### THE INPUT
▼

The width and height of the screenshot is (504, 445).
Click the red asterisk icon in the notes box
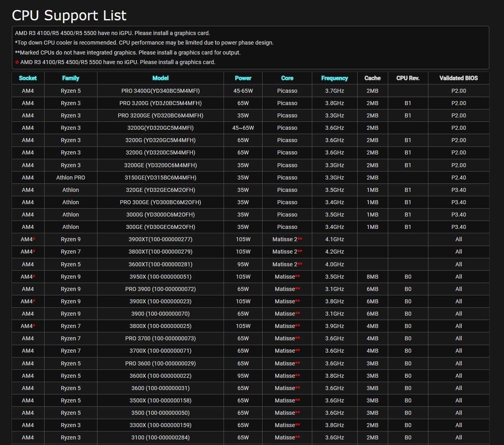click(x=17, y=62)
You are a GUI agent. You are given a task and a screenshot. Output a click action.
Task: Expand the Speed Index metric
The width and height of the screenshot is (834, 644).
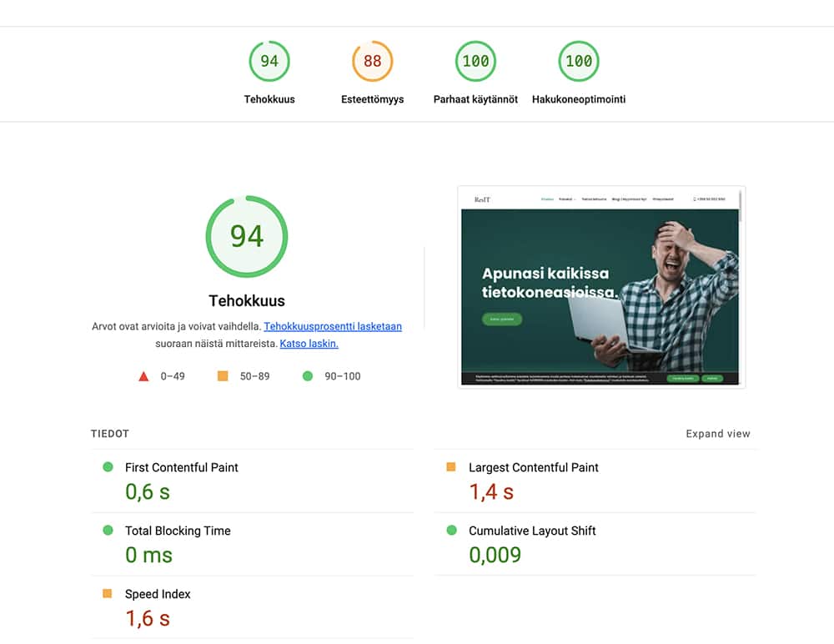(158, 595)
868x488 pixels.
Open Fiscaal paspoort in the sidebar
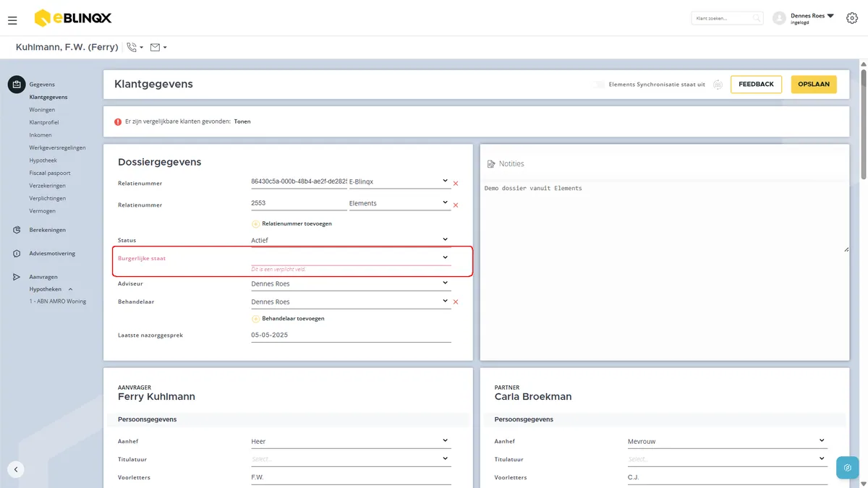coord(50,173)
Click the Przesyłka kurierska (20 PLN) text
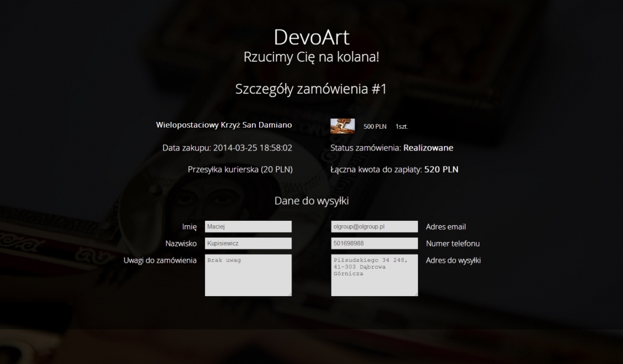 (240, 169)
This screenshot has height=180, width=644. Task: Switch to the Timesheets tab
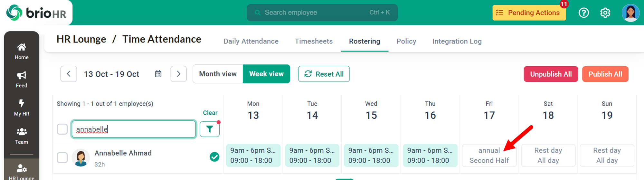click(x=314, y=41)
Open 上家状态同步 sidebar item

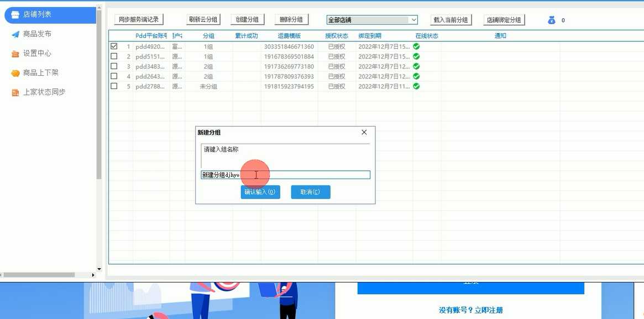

▲
▼

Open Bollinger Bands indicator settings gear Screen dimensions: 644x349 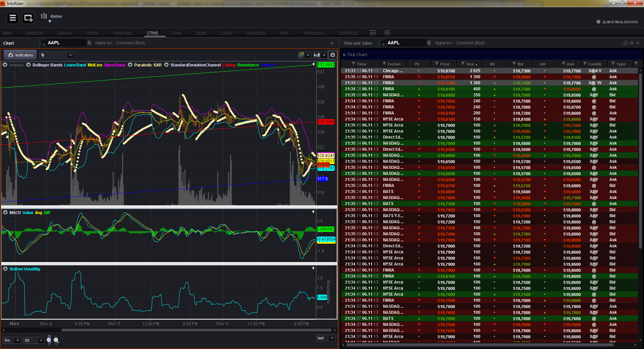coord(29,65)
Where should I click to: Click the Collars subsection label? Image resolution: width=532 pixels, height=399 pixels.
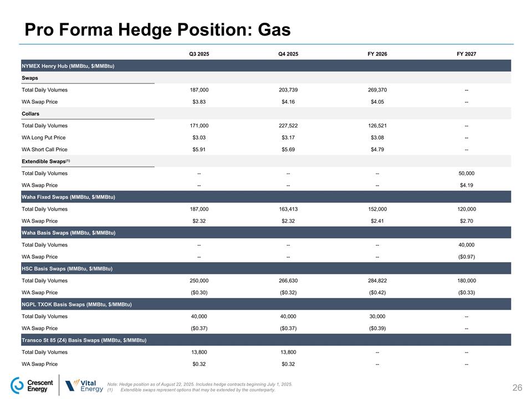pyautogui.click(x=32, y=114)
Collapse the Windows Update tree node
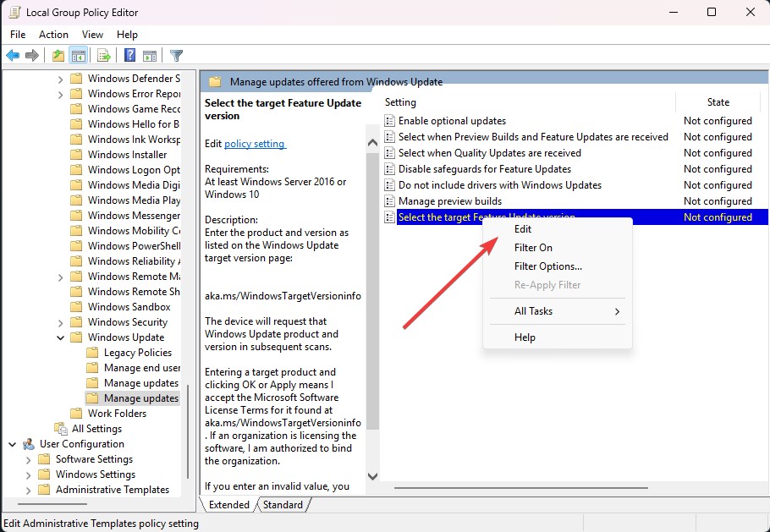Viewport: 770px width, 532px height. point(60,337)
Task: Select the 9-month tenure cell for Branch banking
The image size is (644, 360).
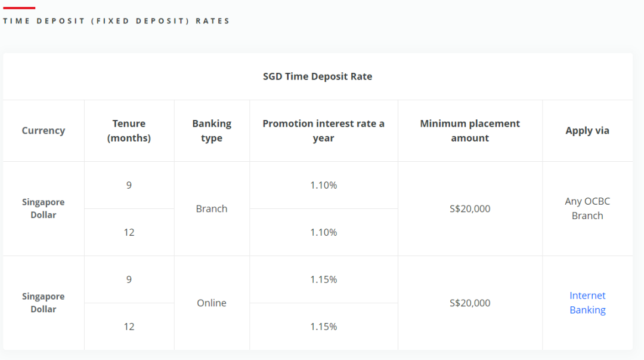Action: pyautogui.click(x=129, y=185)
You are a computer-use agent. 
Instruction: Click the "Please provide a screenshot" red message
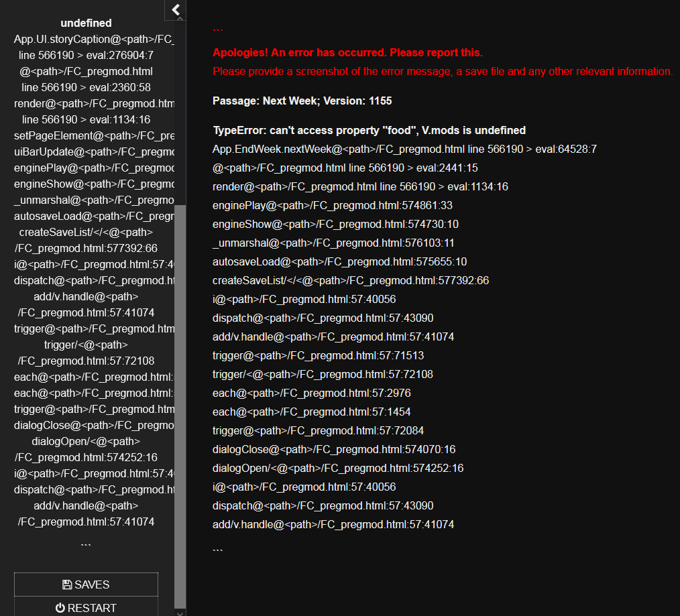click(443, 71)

▲
▼

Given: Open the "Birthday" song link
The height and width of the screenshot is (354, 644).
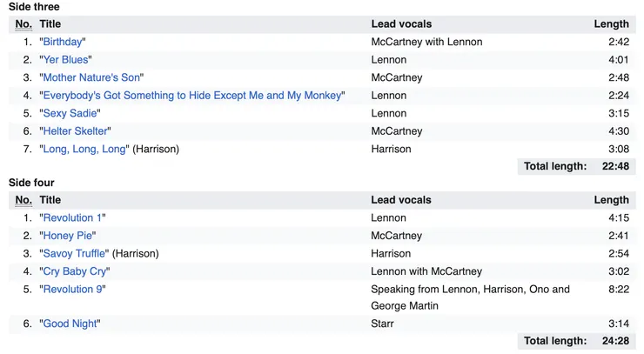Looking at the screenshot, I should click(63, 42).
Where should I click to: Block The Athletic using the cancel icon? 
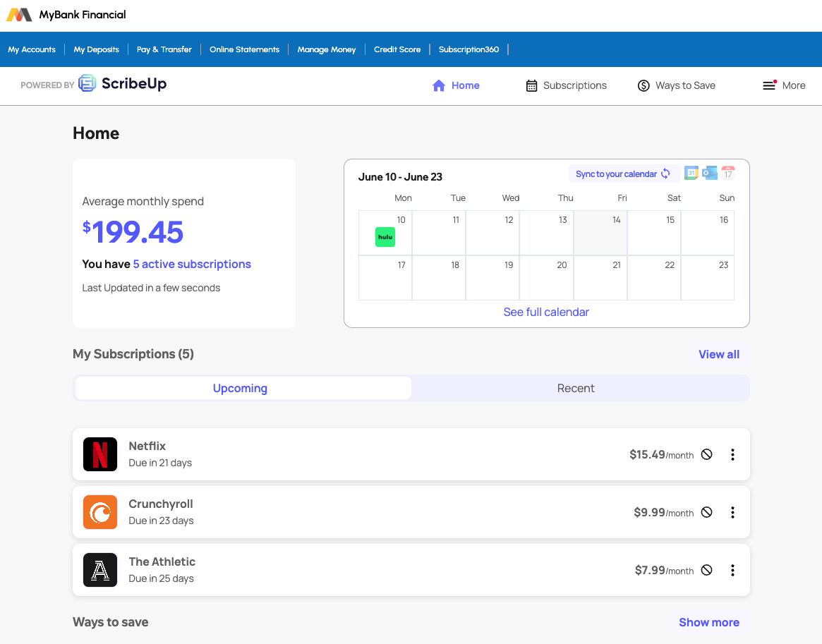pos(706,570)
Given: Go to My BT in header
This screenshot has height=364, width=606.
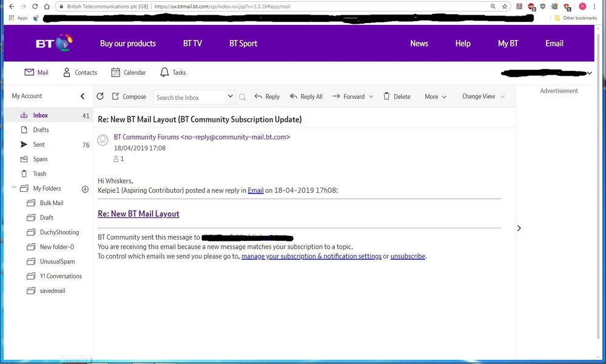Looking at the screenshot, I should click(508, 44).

▲

### WHAT YOU NEED TO DO
Out of the records, collect only those lines that contain the string "agent".

### RESPONSE TO THE EXERCISE
You are a GUI agent. You are given a task and a screenshot. Output a click action.
You are a computer-use agent. 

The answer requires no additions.